*** Opening Records for the exercise ***

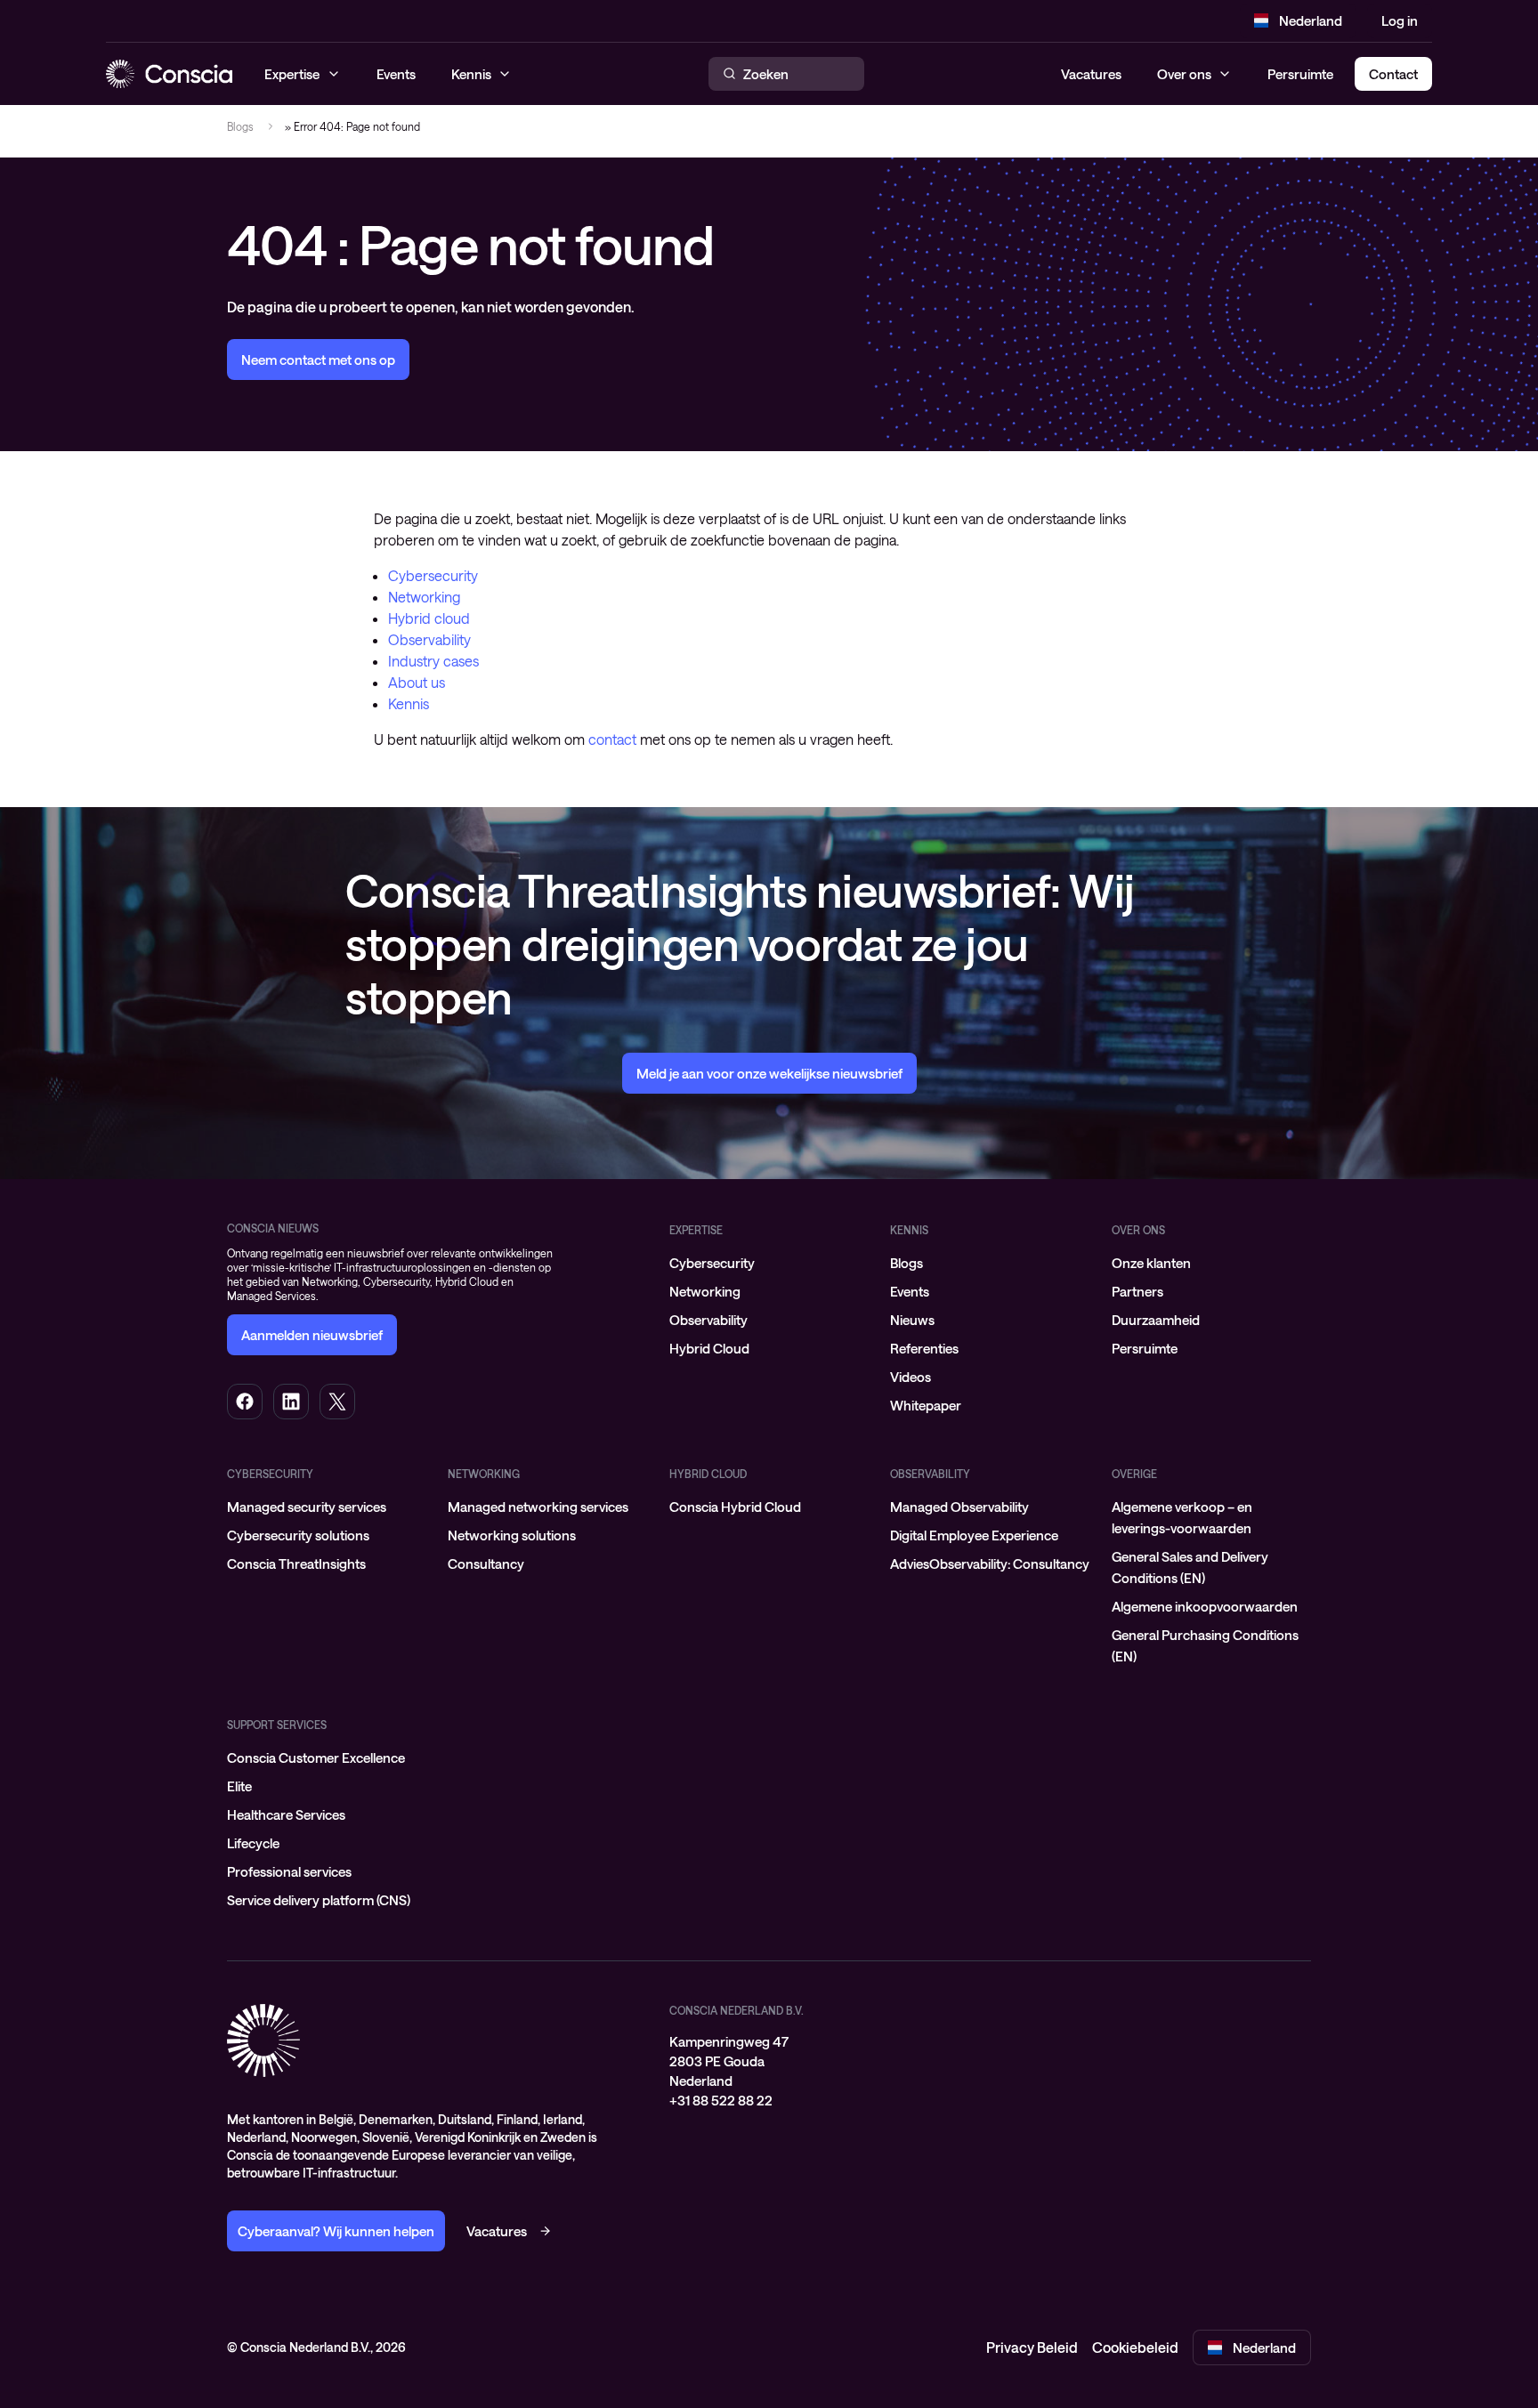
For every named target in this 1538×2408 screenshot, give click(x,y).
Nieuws (912, 1320)
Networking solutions (512, 1535)
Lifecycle (253, 1843)
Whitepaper (925, 1405)
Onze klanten (1151, 1263)
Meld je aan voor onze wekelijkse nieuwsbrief (769, 1073)
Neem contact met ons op (318, 360)
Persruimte (1300, 74)
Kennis (408, 703)
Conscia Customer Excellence (316, 1757)
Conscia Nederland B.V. (736, 2010)
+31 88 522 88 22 (721, 2100)
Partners (1137, 1291)
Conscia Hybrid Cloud (735, 1507)
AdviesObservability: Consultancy (989, 1564)
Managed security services (306, 1507)
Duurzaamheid (1156, 1320)
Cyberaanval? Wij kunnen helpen (336, 2231)
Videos (910, 1377)
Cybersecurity (433, 575)
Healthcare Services (286, 1814)
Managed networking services (538, 1507)
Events (909, 1291)
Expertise (696, 1230)
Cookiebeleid (1135, 2347)
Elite (239, 1786)
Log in (1399, 20)
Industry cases (433, 660)
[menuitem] (769, 1262)
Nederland (1310, 20)
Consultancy (486, 1564)
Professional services (289, 1871)
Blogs (240, 126)
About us (416, 682)
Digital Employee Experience (974, 1535)
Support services (277, 1724)
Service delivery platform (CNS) (318, 1900)
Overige (1134, 1473)
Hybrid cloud (429, 618)
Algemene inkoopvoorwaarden (1205, 1606)
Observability (429, 639)
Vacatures (1091, 74)
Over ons (1184, 74)
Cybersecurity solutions (298, 1535)
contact (612, 739)
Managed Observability (959, 1507)
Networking (424, 596)
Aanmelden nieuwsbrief (312, 1335)
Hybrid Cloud (709, 1348)
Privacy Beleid (1032, 2347)
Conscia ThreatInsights (296, 1564)
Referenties (924, 1348)
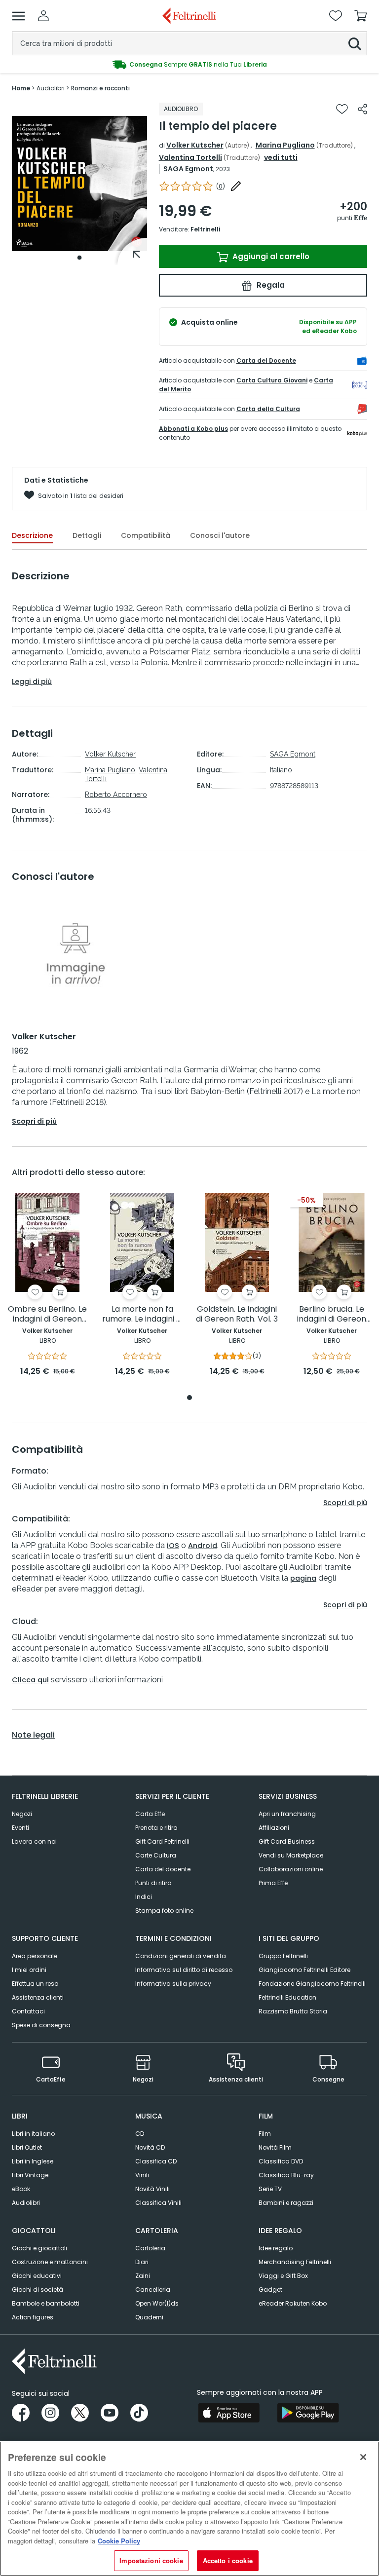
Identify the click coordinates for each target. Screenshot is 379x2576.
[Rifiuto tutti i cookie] (363, 2457)
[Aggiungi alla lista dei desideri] (342, 109)
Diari (142, 2262)
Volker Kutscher (195, 145)
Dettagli (87, 535)
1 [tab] (79, 258)
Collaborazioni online (291, 1869)
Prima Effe (273, 1883)
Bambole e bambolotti (45, 2303)
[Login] (43, 16)
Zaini (142, 2276)
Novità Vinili (152, 2189)
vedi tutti (281, 157)
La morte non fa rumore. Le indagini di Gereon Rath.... (142, 1314)
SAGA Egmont (188, 169)
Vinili (142, 2175)
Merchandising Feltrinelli (295, 2262)
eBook (21, 2189)
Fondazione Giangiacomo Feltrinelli (312, 1983)
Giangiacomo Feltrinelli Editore (304, 1970)
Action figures (32, 2317)
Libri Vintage (30, 2175)
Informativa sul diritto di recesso (183, 1970)
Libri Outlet (27, 2147)
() (220, 186)
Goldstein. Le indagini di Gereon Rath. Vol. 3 (237, 1314)
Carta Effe (150, 1814)
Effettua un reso (35, 1983)
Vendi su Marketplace (291, 1855)
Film (265, 2133)
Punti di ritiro (153, 1883)
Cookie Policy (119, 2540)
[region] (189, 2508)
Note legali (33, 1735)
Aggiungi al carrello (269, 256)
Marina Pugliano (285, 145)
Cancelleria (152, 2289)
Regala (270, 285)
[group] (189, 64)
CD (139, 2133)
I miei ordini (29, 1970)
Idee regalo (276, 2248)
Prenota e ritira (156, 1827)
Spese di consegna (41, 2025)
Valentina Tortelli (190, 157)
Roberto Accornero (116, 794)
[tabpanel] (79, 184)
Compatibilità (145, 535)
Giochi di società (37, 2289)
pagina (303, 1578)
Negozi (22, 1814)
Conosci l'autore (220, 535)
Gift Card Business (287, 1841)
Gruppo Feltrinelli (283, 1956)
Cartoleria (150, 2248)
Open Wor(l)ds (157, 2303)
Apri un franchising (287, 1814)
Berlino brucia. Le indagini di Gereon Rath (331, 1314)
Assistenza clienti (38, 1997)
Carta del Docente (266, 360)
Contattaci (28, 2011)
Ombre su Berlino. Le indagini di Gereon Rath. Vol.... (47, 1314)
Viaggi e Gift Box (283, 2276)
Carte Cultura (155, 1855)
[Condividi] (362, 109)
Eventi (20, 1827)
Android (202, 1546)
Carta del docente (162, 1869)
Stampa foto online (164, 1910)
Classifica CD (156, 2161)
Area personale (34, 1956)
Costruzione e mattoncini (50, 2262)
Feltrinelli (205, 229)
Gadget (270, 2289)
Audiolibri (26, 2202)
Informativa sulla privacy (173, 1983)
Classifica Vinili (158, 2202)
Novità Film (275, 2147)
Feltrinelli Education (287, 1997)
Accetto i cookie (228, 2560)
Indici (143, 1897)
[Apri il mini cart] (361, 16)
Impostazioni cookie (151, 2560)
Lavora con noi (34, 1841)
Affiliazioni (274, 1827)
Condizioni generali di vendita (180, 1956)
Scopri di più (34, 1121)
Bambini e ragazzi (286, 2202)
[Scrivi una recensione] (236, 186)
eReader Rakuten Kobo (293, 2303)
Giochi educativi (37, 2276)
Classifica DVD (281, 2161)
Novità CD (150, 2147)
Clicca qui (30, 1680)
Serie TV (270, 2189)
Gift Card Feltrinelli (162, 1841)
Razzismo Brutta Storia (293, 2011)
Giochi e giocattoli (39, 2248)
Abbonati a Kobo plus (193, 428)
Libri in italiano (33, 2133)
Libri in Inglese (32, 2161)
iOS (173, 1546)
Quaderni (149, 2317)
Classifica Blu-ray (286, 2175)
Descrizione (32, 535)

*** Closing Records for the exercise ***

- [Exercise objective]: Please find every line in the records above that holds the word "solutions" and copy it.

- [Expected answer]:
Networking solutions (512, 1535)
Cybersecurity solutions (298, 1535)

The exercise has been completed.